Joe Parris, a spokesman for the FBI in Washington, told The New York Times: "The FBI isn't in the business of chilling anyone's First Amendment rights. But criminal behavior isn't covered by the First Amendment. What we're concerned about are injuries to convention participants, injuries to citizens, injuries to police and first responders."
But Lieberman says her clients hadn't engaged in criminal activity and were simply trying to exercise their First Amendment rights.
"The FBI," says Lieberman, "is sending a message not just to those targeted but to those around them: If you are outspoken, an FBI file may be opened on you or you might expect to see an FBI agent knocking on your door."

Now, I have never had a problem with law enforcement officers having the ability to do their jobs, but doing your job is also respecting the rights guaranteed to us by the Constitution. The Police have crossed this line with alarming regularity. The FBI and the St. Louis Police Department have used these tactics a number of times in the last few years, most noticeably when the homes of Monsanto protesters were raided just before the World Agricultural Conference last year, the arrest of a very active labor leader at a peaceful protest, and a rash of harassments of people who wear dreadlocks and ride bicycles. These incidents, including the tazer demonstration on “COPS”, reinforce the idea that the Police do not HAVE any respect for Free Speech protections or the 1st Amendment.
This is America Dammit, and I got news for them! I am not afraid of stating that they’re breaking the law. Law Enforcement agencies and procedures need to be reformed and curtailed at all levels, the Department of Homeland Security be deemed illegal, and the officers who engage in these tactics should be locked up for life because of their activity.
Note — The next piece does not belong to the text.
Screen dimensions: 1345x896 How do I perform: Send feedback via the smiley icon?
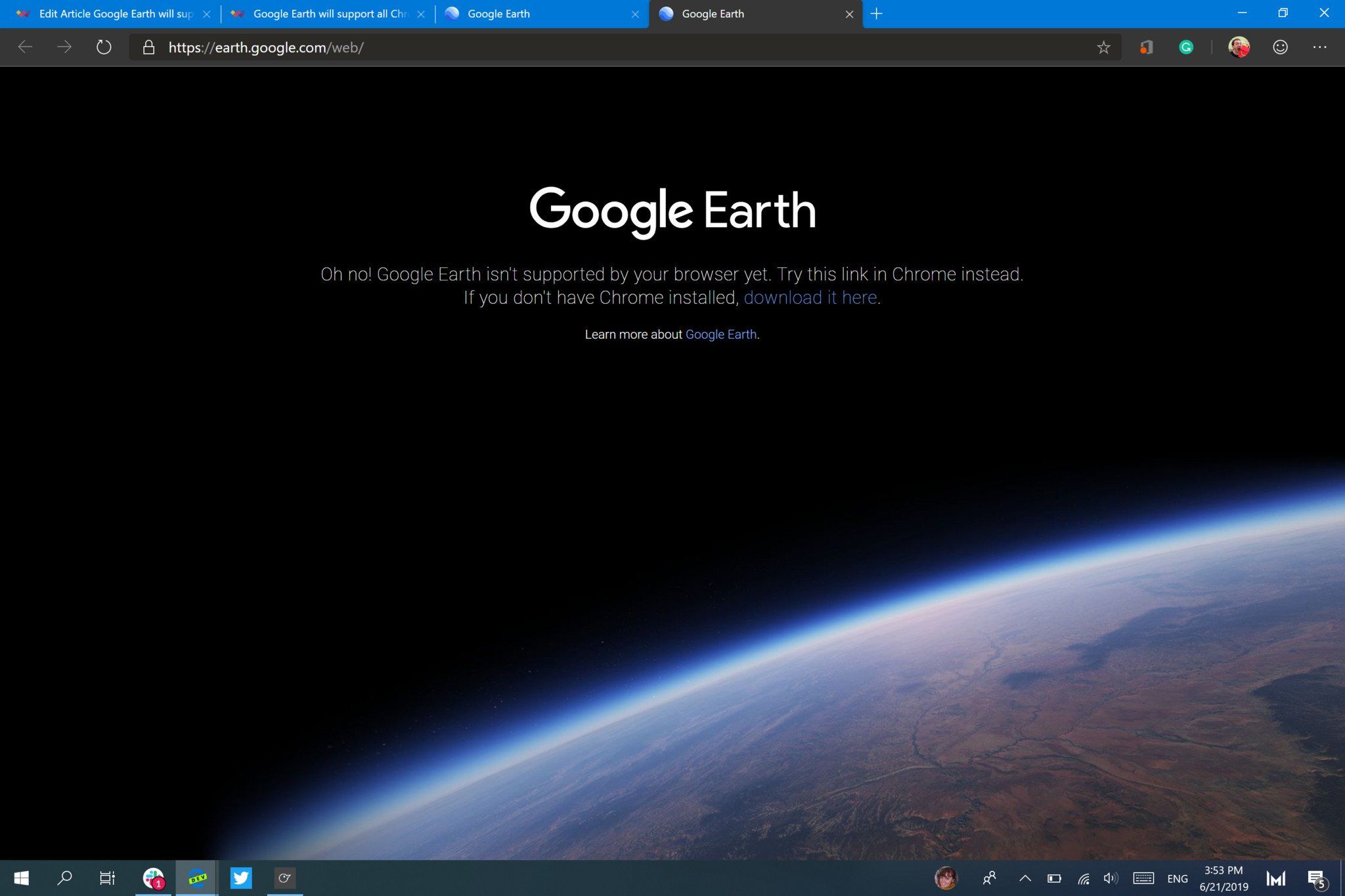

The actions of the Police and the Fraternal Order of Police Association need to be scrutinized. (Oh yeah, there’s that “Patriot Act” thing too)We have to make a stand against such Orwellian tendencies, and it’s time to hold the Police accountable for acting like brownshirts in 1930’s Germany. The days of the St. Louis Police State and the political machine that coddles these forces are numbered, but only if we act NOW. I hate to think of the alternative.
I challenge all CFM members and readers to run for office so we can make reforms like this, as well as other issues we all care about. The city elections will take place in March and April of 2005, and most of the intimidating tactics take place the City of St. Louis. Run for Alderman. Run for Mayor. Run against the politicians who are allowing the Police to act this way. You have rights. Use them. Do not live your life cowering in fear.
Howard Dean asked us if we want to take our country back. It’s time we answered him.